Home > Software design >  How to model a collection in nodejs mongodb
How to model a collection in nodejs mongodb

Time:01-03

Hello I am new to nodejs and mongodb.

I have 3 models:

  1. "user" with fields "name phone"
  2. "Shop" with fields "name, address"
  3. "Member" with fields "shop user status". (shop and user hold the "id" of respective collections).

Now when I create "shops" api to fetch all shop, then I need to add extra field "isShopJoined" which is not part of the model. This extra field will true if user who see that shop is joined it otherwise it will be false.

The problem happens when I share my model with frontend developers like Android/iOS and others, They will not aware of that extra field until they see the API response.

So is it ok if I add extra field in shops listing which is not part of the model? Or do I need to add that extra field in model?

CodePudding user response:

Yes you have to add the field to the model because adding it to the response will be only be a temporary display of the key but what if you need that in the future or in some list filters, so its good to add it to the model.

If you are thinking that front-end will have to be informed so just go it, and also you can set some default values to the "isShopJoined" key let it be flase for the time.

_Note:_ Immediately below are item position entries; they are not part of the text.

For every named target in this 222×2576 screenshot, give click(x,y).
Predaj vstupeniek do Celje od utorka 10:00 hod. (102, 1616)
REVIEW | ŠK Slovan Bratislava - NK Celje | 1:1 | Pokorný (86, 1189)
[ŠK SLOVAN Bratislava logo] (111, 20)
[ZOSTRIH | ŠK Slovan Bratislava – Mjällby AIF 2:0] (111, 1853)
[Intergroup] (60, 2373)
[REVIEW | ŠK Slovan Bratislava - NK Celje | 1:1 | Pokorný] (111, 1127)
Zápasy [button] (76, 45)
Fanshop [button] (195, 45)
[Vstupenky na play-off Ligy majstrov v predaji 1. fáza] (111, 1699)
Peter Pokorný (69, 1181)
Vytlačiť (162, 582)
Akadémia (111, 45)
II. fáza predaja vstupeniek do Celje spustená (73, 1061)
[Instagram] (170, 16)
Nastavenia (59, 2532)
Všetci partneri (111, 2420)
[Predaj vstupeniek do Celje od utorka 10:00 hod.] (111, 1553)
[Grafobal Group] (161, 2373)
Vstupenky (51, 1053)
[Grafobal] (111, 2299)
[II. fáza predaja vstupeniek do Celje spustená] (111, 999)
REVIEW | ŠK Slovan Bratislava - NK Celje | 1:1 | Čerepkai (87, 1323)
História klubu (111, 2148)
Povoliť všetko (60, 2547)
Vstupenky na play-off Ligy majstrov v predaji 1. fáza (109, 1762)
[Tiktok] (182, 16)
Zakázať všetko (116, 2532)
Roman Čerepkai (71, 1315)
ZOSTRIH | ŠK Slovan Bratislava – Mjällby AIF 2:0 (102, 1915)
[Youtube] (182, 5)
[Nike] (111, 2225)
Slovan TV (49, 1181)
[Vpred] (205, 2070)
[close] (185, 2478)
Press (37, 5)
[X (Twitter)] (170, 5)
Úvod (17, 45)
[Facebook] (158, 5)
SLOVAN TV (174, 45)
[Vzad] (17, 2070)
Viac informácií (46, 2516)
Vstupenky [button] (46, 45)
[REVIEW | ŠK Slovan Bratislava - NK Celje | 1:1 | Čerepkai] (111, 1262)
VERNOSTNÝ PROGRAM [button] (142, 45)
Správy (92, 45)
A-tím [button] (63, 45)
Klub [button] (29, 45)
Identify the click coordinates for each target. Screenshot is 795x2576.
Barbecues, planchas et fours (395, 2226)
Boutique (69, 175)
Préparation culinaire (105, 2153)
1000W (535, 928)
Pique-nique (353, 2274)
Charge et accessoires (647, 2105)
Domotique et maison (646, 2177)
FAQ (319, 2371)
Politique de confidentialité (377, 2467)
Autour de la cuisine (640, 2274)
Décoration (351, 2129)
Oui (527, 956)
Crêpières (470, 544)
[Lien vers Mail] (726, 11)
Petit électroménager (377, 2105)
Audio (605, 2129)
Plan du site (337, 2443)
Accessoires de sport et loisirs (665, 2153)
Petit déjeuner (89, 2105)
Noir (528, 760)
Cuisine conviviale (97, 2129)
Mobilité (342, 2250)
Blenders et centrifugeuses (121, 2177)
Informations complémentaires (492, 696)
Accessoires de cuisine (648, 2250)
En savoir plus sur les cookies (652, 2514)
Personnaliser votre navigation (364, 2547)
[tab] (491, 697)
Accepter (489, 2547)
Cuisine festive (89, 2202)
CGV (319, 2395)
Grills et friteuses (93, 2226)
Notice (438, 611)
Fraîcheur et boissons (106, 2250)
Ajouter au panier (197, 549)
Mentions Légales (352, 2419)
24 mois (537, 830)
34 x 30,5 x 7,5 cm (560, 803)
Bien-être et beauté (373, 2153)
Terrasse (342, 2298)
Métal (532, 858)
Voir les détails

CodePudding user response:

If I understood correctly, you don't have to do anything since the info is stored in the Member collection. But it forces the front-end to do an extra-request (or many extra-requests) to have both the list of Shops and to check (one by one) if the current logged user is a Member of the shop.

Keep in mind that the front-end in general is driven by the data (and so, the API/back-end), not the contrary. The front-end will have to adapt to what you give it.

If you're happy with what you have, you can just keep it that way and it will work, but that might not be very effective.

You could tackle this problem via 2 ways:

MongoDB Aggregates

When retrieving (back-end side) the list of shops, if you know the user that made the request, instead of simply returning the list of Shops, you could return an aggregate of Shops and Members resulting in an hybrid document containing both the info of Shops and Models. That way, the front-end have all the info it needs with one back-end request.

Drop the Members collection and store the info elsewhere

Instinctively, I would've gone this way. The idea is to either store an array field shopsJoined in the User model, or a membersJoined array field in the Shops model. That way, the info is retrieved no matter what, since you still have to retrieve the Shops and you already have your User.